Equilibrio energetico in gravidanza e nel parto

Alba D'Agostino

Ristabilire e mantenere il nostro equilibrio fisico e mentale è sempre fondamentale ma lo è ancor più in gravidanza, quando è necessario gettare solide basi per la futura salute di un essere in formazione. Per questo, sempre più donne consapevoli si fanno trattare con il Reiki, beneficiando della calma e della ricarica energetica ottenuta grazie a questa pratica olistica sin dalle prime fasi di ricerca del figlio, continuando poi per tutta la gestazione, parto e puerperio.

Già negli anni ’30 del secolo scorso, il Dottor Chujiro Hayashi – medico nipponico tra i primi diffusori del metodo Reiki di Mikao Usui e fondatore di una delle più importanti cliniche olistiche del Giappone – garantiva per iscritto i risultati ottenuti dalle donne incinte che si fossero fatte seguire regolarmente con il Reiki: parti più facili, più brevi – quindi meno dolorosi – e con un massimo di sette spinte…

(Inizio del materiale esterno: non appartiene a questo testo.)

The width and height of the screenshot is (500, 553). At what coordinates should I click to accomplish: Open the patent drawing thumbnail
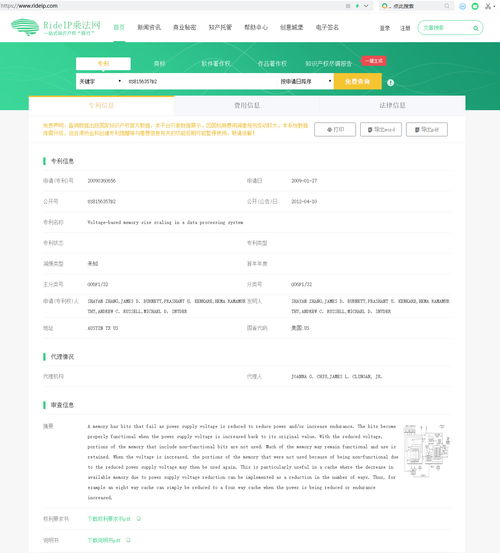(x=427, y=451)
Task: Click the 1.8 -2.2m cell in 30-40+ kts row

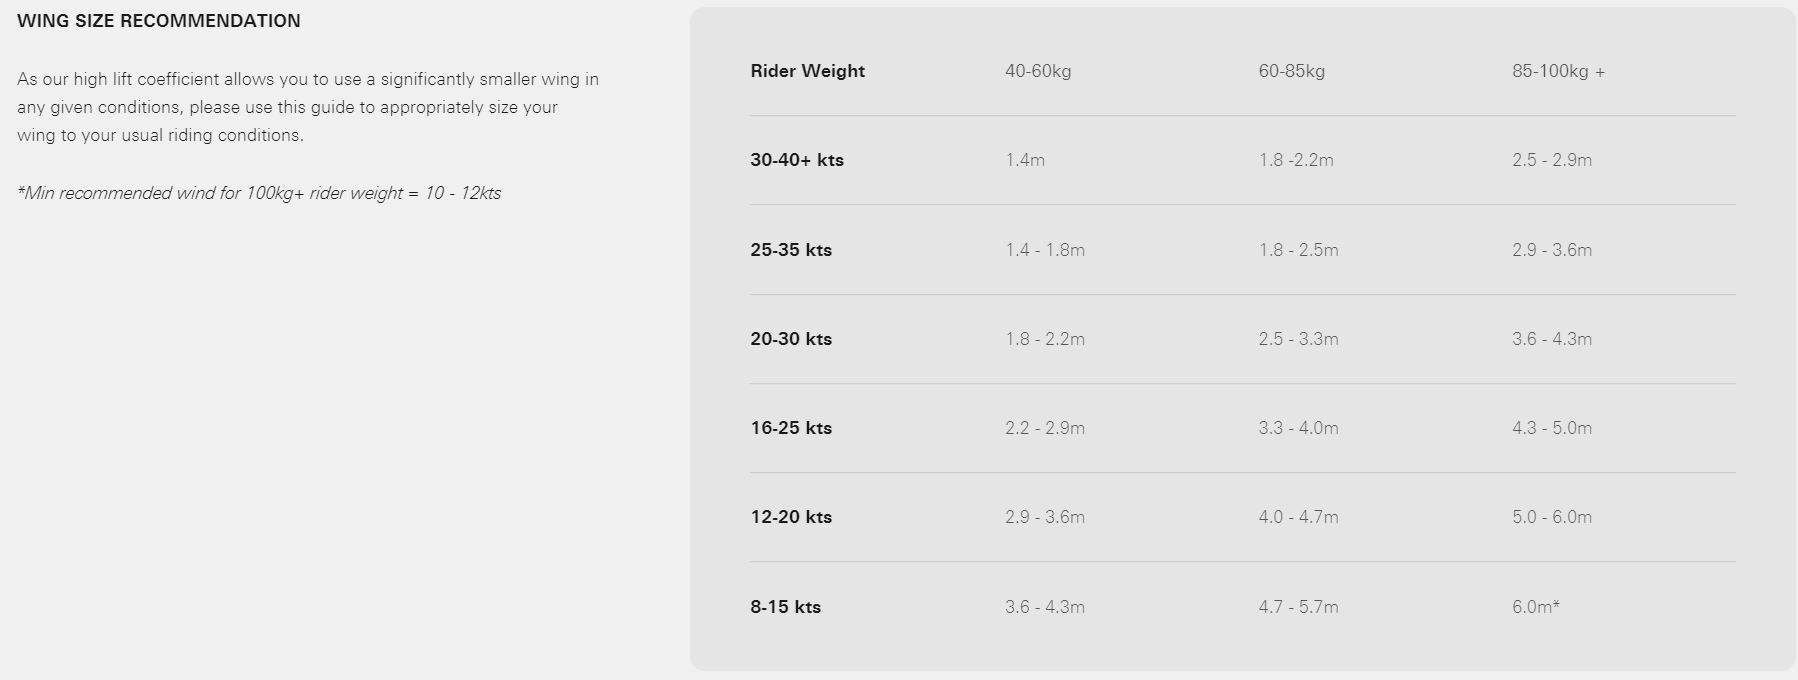Action: click(1295, 160)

Oggi, come sanno bene le milioni di reikiste al mondo che praticano regolarmente Reiki trattandosi da sole o che si fanno trattare con regolarità da operatori Reiki esperti, la media di “spinte” al parto è di gran lunga scesa (siamo a due, tre spinte persino tra le primipare…) e sempre più mamme o gestanti prendono Reiki (acquisendo l’abilità a praticare) per potersi dare energia in tutte le fasi della gravidanza, per migliorare nelle prime settimane l’attecchimento del feto, per calmare gli stati ansiosi e gli sbalzi ormonali, le nausee mattutine, i crampi e, nella parte finale, per prepararsi al parto e poi riprendersi rapidamente.

Non è raro che ad avvicinarsi al Reiki sia la coppia stessa, coinvolgendo finalmente il padre del nascituro in un’azione che lo vede in un ruolo attivo di aiuto e sostegno, durante tutta la gravidanza e poi durante parto. Il padre infatti, avendo il vantaggio di poter entrare liberamente in sala parto o nella struttura ospedaliera, può efficacemente non solo confortare e sostenere la compagna ma può darle energia proprio nelle fasi più delicate, con enormi effetti di ricarica, analgesia e di maggior equilibrio per mamma e nascituro.

L’analgesia indotta dal Reiki durante il parto e la migliorata elasticità dei tessuti dovuta al rilassamento fisico e mentale della madre, grazie ad una maggior ossigenazione muscolare, favoriscono una sensibile diminuzione dello stress; grazie anche alla preparazione ricevuta tramite i trattamenti Reiki nei mesi precedenti, la nascita torna ad essere un evento davvero naturale e non traumatico, così come pensata dalla Natura. Non è raro trovare tra i reikisti anche personale medico sanitario, in grado di aiutare la partoriente in clinica oltre a operatori certificati ed esperti che la accompagnano sino alle ultime fasi.

Se la donna si lascia andare al flusso della vita che nasce, senza opporre resistenza dovuta alla sua paura del dolore o del nuovo ruolo che l’aspetta, l’evento in sé risulterà più semplice ed armonico, a vantaggio della serenità della nuova famiglia. Un esempio concreto di equilibrio energetico applicato ad una fase importante, la nascita, il più grande gesto d’amore.